War das der „Barcelona-Effekt“? SG-Trainer Kent-Harry Andersson hatte seinen Jungs zwei Tage vor dem Match das Video vom Sieg in der Champions League gegen den FC Barcelona (23. Februar; 31:21) gezeigt. „Gegen dieses Team hatten wir damals eine Weltklasse-Leistung in der Abwehr gebracht“, hoffte der schwedische Coach auf einen ähnlich positiven Impuls. In der Tat: Nach dem 4:7 (9.) steigerte sich Keeper Dan Beutler enorm und stellte Weltklasse-Mann Thierry Omeyer in den Schatten. Der Franzose musste kurz vor der Pause sein Gehäuse für einige Minuten räumen.
Mit „Barcelona-Effekt“ zum Derby-Sieg
Und die 6:0-Deckung der Hausherren schockte die Kieler, die massenhaft den Ball verloren. „Wir haben Panik bekommen“, meinte Nikola Karabatic. „Unsere Abwehr war viel aggressiver als zuletzt“, freute sich Thomas Mogensen, der nach zehn Minuten den glücklosen Kasper Nielsen ablöste und mit seinen acht Treffern zum auffälligsten Feldspieler werden sollte. Dagegen hatte THW-Trainer Noka Serdarusic mit seinen Maßnahmen zunächst kein Glück. Eine auf Marcin Lijewski ausgerichtete 5:1-Defensive brachte genauso wenig wie die Auszeit beim 11:8 (19.). Börge Lund als Spielmacher und Nikola Karabatic für den bis dahin blassen Kim Andersson vermochten der Partie keine Wende zu geben.
Erst die Halbzeitpause brachte die Kieler zurück ins Match.

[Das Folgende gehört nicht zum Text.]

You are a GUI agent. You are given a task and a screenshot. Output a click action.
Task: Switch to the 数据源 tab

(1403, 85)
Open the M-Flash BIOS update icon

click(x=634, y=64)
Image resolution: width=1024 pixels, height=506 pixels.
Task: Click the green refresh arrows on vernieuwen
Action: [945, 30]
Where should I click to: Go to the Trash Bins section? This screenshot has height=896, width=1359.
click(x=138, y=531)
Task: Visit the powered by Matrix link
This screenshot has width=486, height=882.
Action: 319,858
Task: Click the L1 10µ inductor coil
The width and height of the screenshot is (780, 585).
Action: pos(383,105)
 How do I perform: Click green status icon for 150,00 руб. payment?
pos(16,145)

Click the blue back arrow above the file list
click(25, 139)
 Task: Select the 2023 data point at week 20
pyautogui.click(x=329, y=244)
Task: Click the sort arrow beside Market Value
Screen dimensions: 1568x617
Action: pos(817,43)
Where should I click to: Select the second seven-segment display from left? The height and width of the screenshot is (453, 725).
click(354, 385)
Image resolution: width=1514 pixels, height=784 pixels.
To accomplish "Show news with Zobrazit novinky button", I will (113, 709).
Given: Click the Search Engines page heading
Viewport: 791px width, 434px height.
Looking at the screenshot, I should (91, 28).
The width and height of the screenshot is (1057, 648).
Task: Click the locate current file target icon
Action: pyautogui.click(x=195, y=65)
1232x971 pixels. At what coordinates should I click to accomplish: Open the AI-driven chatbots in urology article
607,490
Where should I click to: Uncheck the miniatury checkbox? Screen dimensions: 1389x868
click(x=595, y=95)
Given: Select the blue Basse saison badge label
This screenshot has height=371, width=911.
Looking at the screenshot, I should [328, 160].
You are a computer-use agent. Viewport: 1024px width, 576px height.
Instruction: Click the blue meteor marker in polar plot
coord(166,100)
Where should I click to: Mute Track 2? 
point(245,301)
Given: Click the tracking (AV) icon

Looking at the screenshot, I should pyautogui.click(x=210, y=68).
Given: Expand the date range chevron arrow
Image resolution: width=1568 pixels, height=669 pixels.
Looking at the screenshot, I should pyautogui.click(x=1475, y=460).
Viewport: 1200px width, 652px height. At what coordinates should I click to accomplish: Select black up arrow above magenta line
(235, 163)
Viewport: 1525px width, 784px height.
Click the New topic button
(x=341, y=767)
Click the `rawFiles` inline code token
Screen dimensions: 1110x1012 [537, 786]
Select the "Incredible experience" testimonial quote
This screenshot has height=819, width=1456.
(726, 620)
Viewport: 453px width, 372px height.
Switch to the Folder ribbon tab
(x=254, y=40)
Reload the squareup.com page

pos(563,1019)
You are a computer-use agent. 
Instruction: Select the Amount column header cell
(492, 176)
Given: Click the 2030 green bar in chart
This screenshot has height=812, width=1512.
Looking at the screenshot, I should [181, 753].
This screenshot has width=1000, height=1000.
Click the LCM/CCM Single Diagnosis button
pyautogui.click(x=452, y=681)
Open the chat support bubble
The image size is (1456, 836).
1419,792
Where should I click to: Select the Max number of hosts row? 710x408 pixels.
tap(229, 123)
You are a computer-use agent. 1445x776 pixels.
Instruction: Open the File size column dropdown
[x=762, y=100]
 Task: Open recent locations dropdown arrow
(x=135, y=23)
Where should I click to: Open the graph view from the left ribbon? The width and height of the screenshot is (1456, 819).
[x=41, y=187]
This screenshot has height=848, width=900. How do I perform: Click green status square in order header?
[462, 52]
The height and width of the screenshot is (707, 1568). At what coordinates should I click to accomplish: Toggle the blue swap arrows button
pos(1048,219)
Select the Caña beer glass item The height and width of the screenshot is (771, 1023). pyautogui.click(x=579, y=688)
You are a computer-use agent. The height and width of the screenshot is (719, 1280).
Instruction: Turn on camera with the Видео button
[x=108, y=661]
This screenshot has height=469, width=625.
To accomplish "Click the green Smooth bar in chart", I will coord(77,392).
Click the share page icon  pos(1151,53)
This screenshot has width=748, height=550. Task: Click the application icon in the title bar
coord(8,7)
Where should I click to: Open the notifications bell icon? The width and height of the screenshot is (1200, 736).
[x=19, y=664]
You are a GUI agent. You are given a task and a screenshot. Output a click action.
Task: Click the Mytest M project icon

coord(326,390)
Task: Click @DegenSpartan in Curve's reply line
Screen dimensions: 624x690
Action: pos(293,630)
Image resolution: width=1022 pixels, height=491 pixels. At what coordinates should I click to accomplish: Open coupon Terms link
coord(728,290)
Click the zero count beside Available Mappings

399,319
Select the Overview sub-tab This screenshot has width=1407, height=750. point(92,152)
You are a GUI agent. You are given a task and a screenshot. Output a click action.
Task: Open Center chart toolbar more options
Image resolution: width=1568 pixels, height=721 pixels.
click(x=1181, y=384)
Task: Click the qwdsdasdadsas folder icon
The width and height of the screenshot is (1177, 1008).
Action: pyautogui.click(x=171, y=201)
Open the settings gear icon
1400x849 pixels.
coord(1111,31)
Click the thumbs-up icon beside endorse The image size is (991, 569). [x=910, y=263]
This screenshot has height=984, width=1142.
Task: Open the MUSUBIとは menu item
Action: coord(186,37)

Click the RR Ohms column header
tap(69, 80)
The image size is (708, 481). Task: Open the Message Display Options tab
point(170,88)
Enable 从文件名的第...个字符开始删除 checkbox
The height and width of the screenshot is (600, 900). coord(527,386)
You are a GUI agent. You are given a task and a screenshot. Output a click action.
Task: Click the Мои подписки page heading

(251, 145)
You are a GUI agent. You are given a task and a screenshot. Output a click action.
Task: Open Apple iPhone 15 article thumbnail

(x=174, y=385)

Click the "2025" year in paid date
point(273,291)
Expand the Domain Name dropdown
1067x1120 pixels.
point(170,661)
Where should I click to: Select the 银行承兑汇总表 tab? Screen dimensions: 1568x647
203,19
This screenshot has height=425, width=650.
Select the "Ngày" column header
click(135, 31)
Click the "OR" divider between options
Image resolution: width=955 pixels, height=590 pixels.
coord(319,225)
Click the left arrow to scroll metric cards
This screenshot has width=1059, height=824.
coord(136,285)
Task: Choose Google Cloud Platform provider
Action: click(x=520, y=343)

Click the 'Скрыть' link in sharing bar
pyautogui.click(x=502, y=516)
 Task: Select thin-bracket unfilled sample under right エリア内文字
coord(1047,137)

Kim Andersson und Nikola Karabatic trafen immer besser aus der Distanz, während die Flensburger sich mit ihren Spielzügen mehr mühen mussten. Als Kim Andersson auf 28:26 (47.) verkürzte, knisterte es noch einmal in der Campushalle. Kent-Harry Andersson nahm seine Auszeit. „Die SG stand nun psychologisch unter Druck“, meinte Noka Serdarusic. „Aber wir waren einfach nicht stark genug, um das auszunutzen.“
Die Trainer-Stimmen
Kent-Harry Andersson, SG Flensburg-Handewitt: „Etwas Glück, ein guter Torwart und gute Gegenstöße haben uns zur Halbzeit deutlich in Führung gebracht. Es lief optimal für uns. Deshalb wussten wir, dass wir auch die zweiten 30 Minuten hart arbeiten mussten..“
Noka Serdarusic, THW Kiel: „In einer Minute haben wir drei Mal den Flensburgern den Ball in die Hände gespielt. Durch diese Minute haben wir so den Faden verloren, dass wir uns davon bis zur Pause nicht mehr erholten.“
SG Flensburg-Handewitt: „Rückenwind“ für das Derby
Unter der Woche war SG-Geschäftsführer Fynn Holpert in Husum. Dort besuchte er die „Husum-Wind“, die weltweit größte Messe für Windenergie. Er kehrte mit einer guten Nachricht von der Nordseeküste zurück. Das dänische Unternehmen „Vestas“, der weltgrößte Hersteller von Windenergie-Anlagen, stockte sein bisheriges Sponsoring bei der SG deutlich auf und stieg in den Rang eines Teampartners auf. „Das grenzenlose Denken trägt Früchte“, freute sich Fynn Holpert. „Die SG ist in den dänischen Medien genauso in aller Munde wie in den deutschen.“
Zwei Spieler folgten dem Geschäftsführer wenig später nach Husum. Torge Johannsen und Thomas Mogensen standen am Messestand von „Vestas“ und verteilten an Ingenieure aus Japan oder Windpark-Manager aus Dänemark eifrig Autogramme. Offenbar erhielten die beiden Akteure durch diese Aktion kräftig „Rückenwind“. Die Youngster gehörten nämlich zu den auffälligsten SG-Kräften des Derbys.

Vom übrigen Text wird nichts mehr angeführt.